Look through the listing below and write out exactly the lines from the line with "Task: Click the Persp projection label" to the line with "Task: Open the ETH/PYUSD pair link", both included, and no others.

:: SOURCE DATA ::

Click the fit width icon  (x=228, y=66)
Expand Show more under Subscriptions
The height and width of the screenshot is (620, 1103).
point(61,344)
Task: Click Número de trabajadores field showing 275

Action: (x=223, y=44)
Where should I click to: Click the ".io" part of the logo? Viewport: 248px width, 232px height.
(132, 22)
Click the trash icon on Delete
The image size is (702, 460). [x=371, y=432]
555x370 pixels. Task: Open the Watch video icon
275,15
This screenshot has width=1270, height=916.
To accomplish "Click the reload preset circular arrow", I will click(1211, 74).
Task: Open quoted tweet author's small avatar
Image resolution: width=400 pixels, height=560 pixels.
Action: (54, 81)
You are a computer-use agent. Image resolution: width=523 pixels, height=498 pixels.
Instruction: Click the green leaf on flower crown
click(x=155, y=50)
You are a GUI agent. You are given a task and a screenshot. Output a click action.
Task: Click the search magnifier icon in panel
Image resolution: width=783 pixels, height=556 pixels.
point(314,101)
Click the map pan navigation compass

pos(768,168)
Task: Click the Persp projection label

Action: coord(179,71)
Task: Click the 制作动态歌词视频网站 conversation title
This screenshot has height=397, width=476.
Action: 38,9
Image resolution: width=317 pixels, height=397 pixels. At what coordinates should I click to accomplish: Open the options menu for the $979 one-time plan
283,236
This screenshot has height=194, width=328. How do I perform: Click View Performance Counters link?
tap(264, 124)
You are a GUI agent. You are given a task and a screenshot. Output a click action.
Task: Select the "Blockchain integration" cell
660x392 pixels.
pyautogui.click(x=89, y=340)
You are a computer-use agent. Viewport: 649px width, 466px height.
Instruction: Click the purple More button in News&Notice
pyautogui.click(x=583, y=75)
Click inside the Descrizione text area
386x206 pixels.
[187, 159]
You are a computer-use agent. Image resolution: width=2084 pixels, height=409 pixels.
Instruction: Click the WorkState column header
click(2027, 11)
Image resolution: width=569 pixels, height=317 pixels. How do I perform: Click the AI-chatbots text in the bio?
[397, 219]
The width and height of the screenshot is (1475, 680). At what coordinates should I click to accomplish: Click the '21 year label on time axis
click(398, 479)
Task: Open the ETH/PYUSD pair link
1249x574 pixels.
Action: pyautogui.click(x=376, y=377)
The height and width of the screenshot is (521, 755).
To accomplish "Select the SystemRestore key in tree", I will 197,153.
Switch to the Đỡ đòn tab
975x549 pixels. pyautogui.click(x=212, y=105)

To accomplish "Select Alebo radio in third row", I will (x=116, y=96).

:::

_ANSWER FOR THE TASK:_
Task: Click the Persp projection label

Action: coord(179,71)
Task: Click the 制作动态歌词视频网站 conversation title
This screenshot has height=397, width=476.
Action: 38,9
Image resolution: width=317 pixels, height=397 pixels. At what coordinates should I click to accomplish: Open the options menu for the $979 one-time plan
283,236
This screenshot has height=194, width=328. How do I perform: Click View Performance Counters link?
tap(264, 124)
You are a GUI agent. You are given a task and a screenshot. Output a click action.
Task: Select the "Blockchain integration" cell
660x392 pixels.
pyautogui.click(x=89, y=340)
You are a computer-use agent. Viewport: 649px width, 466px height.
Instruction: Click the purple More button in News&Notice
pyautogui.click(x=583, y=75)
Click inside the Descrizione text area
386x206 pixels.
[187, 159]
You are a computer-use agent. Image resolution: width=2084 pixels, height=409 pixels.
Instruction: Click the WorkState column header
click(2027, 11)
Image resolution: width=569 pixels, height=317 pixels. How do I perform: Click the AI-chatbots text in the bio?
[397, 219]
The width and height of the screenshot is (1475, 680). At what coordinates should I click to accomplish: Click the '21 year label on time axis
click(398, 479)
Task: Open the ETH/PYUSD pair link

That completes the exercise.